The statement of Hilbert's Nullstellensatz, weak form, as given here is "Let $f_1,f_2,\dots,f_n$ be polynomials in $K[x_1,x_2,\dots,x_n]$, where $K$ is an algebraically closed field. Then $1=\sum{g_t f_t}$ for suitable $g_t\in K[x_1,x_2,\dots,x_n]$ if and ony if the algebraic variety $V(f_1,f_2,\dots,f_n)\in \Bbb{K}^n =\emptyset$"
I'd like to start off by proving that if $K$ is an algebraically closed field, then any polynomial $f\in K[x_1,x_2,x_3,\dots x_n]$ has a solution in $\Bbb{K}^n$. We know that any polynomial in $K[x]$ has a solution in $K$. Let us take $f\in K[x_1,x_2,x_3,\dots x_n]$. If we have $x_1=x_2=\dots x_n$, then this becomes a polynomial in $K[x_1]$. This has a solution in $K$. Hence, the original $f$ has a solution in $\Bbb{K}^n$, where all the elements in the n-tuple are equal.
Proof of Hilbert's Weak Nullstellensatz:
If $V(f_1,f_2,\dots f_n)=\emptyset$, then not all the polynomials can have the same factor in common. If all polynomials have a factor in common, then that polynomial will have a solution in $\Bbb{K}^n$. This contradicts the fact that $V(f_1,f_2,\dots f_n)=\emptyset$. Hence, $1=\sum{g_t f_t}$.

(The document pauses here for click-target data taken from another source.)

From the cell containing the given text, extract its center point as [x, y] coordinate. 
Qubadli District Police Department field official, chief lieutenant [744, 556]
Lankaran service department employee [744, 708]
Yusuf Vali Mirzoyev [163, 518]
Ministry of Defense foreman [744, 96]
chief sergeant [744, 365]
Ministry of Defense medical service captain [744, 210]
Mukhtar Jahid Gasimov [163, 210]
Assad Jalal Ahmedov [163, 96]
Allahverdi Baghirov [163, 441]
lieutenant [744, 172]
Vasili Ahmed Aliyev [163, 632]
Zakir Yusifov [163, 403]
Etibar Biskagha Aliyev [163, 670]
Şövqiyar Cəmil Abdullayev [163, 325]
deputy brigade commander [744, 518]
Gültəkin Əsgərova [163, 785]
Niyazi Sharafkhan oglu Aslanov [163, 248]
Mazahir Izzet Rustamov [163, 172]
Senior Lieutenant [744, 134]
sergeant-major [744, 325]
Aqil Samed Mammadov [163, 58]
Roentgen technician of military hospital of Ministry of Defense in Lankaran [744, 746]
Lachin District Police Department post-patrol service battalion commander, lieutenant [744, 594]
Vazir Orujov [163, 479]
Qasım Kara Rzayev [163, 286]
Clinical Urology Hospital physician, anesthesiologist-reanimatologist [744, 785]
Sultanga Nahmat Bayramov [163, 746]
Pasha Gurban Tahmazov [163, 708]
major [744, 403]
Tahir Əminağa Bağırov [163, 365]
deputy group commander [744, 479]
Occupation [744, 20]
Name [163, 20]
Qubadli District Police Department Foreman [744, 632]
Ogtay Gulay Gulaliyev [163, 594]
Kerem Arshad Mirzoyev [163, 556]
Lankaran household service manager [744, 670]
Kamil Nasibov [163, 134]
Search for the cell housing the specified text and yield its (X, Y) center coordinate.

If $1=\sum{g_t f_t}$, then all the polynomials do not have any factor in common. Hence, $V(f_1,f_2,\dots f_n)=\emptyset$.
Is this proof sound? The proof that I'm currently reading is vastly different from this.
Thanks in advance!
Best Answer
This proof is not sound as written, because certain polynomials (namely non-zero constant ones) don't have zeroes in $K$. E.g. if $n = 2$ and $f = 1 + x_1 - x_2$, and you set $x = x_1 = x_2$, this reduces to the constant polynomial $1$, which has no zero in $K$.
The second step is also incorrect. E.g. in $K[x_1,x_2],$ the polynomials $x_1$ and $x_2$ have no factor in common, but they don't generate the unit ideal.